Do ponto de vista do estilo, o senador Flávio Bolsonaro deve estar satisfeito com seu desempenho nesta sexta-feira, 28, na TV Globo. Apresentou-se de fato como diferente do seu pai, Jair, e dos irmãos mais novos. Longe da rudeza dos familiares, mostrou-se polido, jeitoso. Soube olhar para a câmera quando engatava argumentos, diferentemente do rival Luís Inácio Lula da Silva. Mas, se prestarmos atenção, deu apenas respostas parciais às questões mais delicadas. Evitava o essencial. Sua estratégia, quando acuado, em vez de esclarecer, era colocar o PT no meio. Enfim, soube ludibriar, mas sem perder a ternura. Milimetricamente treinado para conquistar os que temem o petismo, mas não suportam as grosserias associadas ao bolsonarismo. Uma decepção para quem esperava um desmaio, como no debate em que participou há anos atrás.
No começo da entrevista, sem que ninguém perguntasse, solidarizou-se com a apresentadora Renata Vasconcellos, devido às supostas grosserias cometidas por Lula no dia anterior. Ao ser confrontado com a inevitável pergunta sobre o áudio cobrando milhões do ex-banqueiro e gângster Daniel Vorcaro, insistiu na tese de que se tratou de uma relação privada. Era apenas para financiar o filme em homenagem ao pai. “Não queria que a obra de arte fosse perdida”. Jogou o PT no meio ao falar que não teve “lei Rouanet”, um dos fantasmas do bolsonarismo, e ao lembrar dos caciques petistas que estiveram na órbita de Vorcaro.

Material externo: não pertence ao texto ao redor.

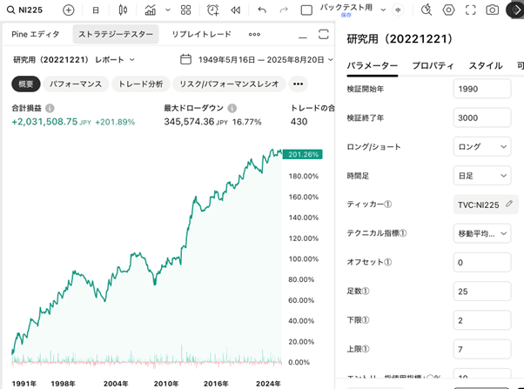Take a snapshot with the camera icon
The width and height of the screenshot is (524, 389).
coord(493,10)
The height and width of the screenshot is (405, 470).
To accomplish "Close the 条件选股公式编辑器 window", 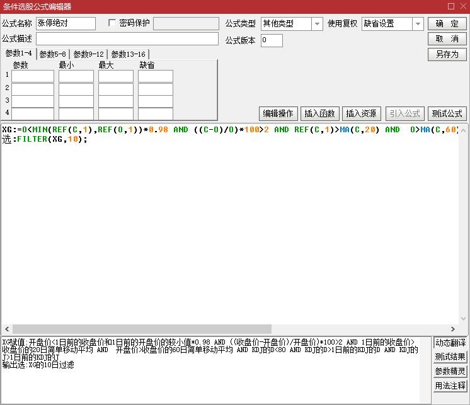I will [462, 6].
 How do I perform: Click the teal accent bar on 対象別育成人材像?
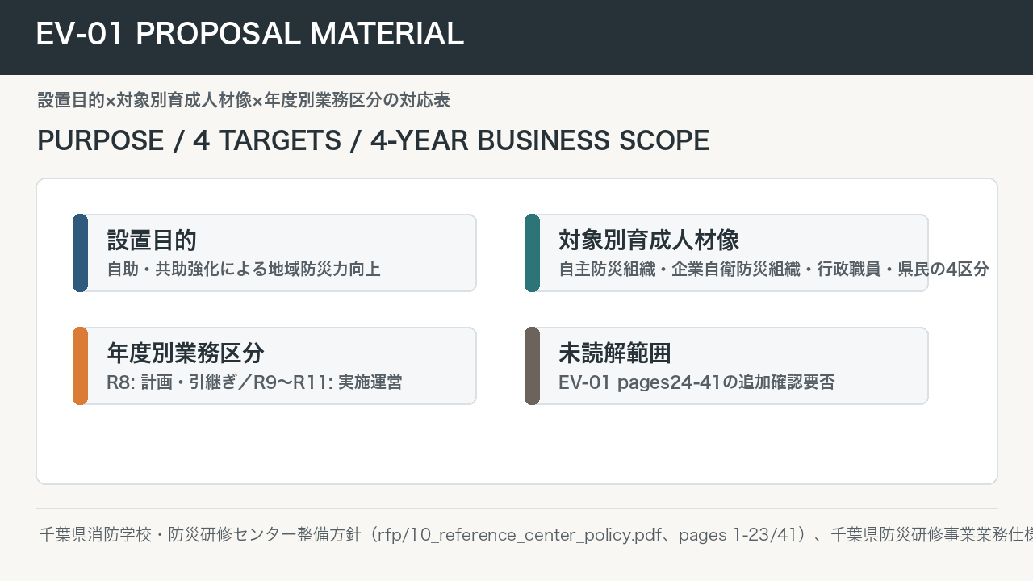click(x=532, y=253)
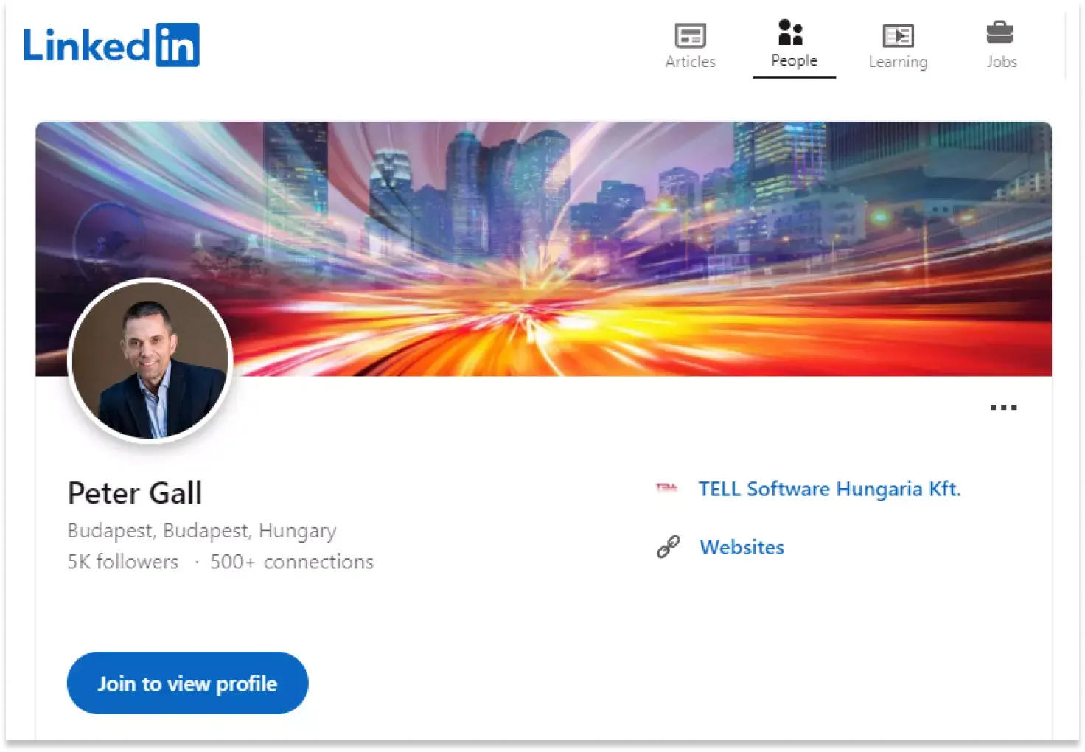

Sem se alterar, provocou a própria Rede Globo, também patrocinada, em evento, pelo banqueiro escroque. Com a cara bem lavada, afirmou que já havia uma prestação de contas dos gastos do filme, no que foi contraditado. Mostrou-se até algo espantado que isso não estivesse claro. Ficou a palavra dele contra os demais. Seu público vai acreditar no Bolsonaro.

No caso da condenação de seu pai por tentativa de golpe de Estado, saiu com a clássica: “Ele foi julgado pelos seus inimigos”. De fato, o comportamento autoritário posterior do ministro Alexandre de Moraes tem sido um argumento e tanto para quem defende Bolsonaro. Flávio ainda tentou embolar as coisas, como se a tentativa de golpe ocorresse pelos vândalos de 8/1 e não por acontecimentos anteriores. Confrontado com a fala de dois chefes de força que corroboraram a trama, como a do brigadeiro Carlos Baptista, jogou novamente a carta antipetista: “ele pede voto para o Lula”. Sobre o general Freire Gomes, que também incriminou o pai, não deu um pio.
Destaque para pequenos recuos e esclarecimentos. Ao contrário do pai, disse que irá respeitar as urnas e o processo eleitoral. Também fez leves críticas ao radicalismo do irmão Eduardo, que agradeceu a Trump pelas tarifas contra o Brasil. Disciplinado na estratégia, deu um jeito de culpar Lula pelas tarifas, por instigar os gringos.
No caso do envolvimento com um chefe de milícia, Adriano da Nóbrega, a quem concedeu uma medalha, saiu-se com essa: “Naquele tempo não era ainda criminoso.” Seria apenas um policial injustiçado do Bope do Rio, encarcerado por trocar tiros com traficantes. Não poderia saber que seu amigo se tornaria um criminoso. Mais sabonete, impossível.
Na economia, parecia até que iria se diferenciar. Falar de ajustes. Mas, novamente, preferiu a espuma. Quem conhece minimamente as contas públicas tem consciência de que saídas sem reformas estruturais ou revisão de isenções são missão impossível. Mas Flávio preferiu o populismo fiscal do “corte do ministério”, do “combater a corrupção”, ações necessárias, mas que nem de longe resolveriam o problema. O senador sabe disso, mas, como sempre, preferiu esquivar-se a responder de fato. Como dizem os cariocas, Flavio é um sujeito safo. Por último, mas não menos importante, os competentes jornalistas não o confrontaram em relação ao misterioso crescimento patrimonial do candidato, atribuído, segundo denúncias, a rachadinhas de gabinete.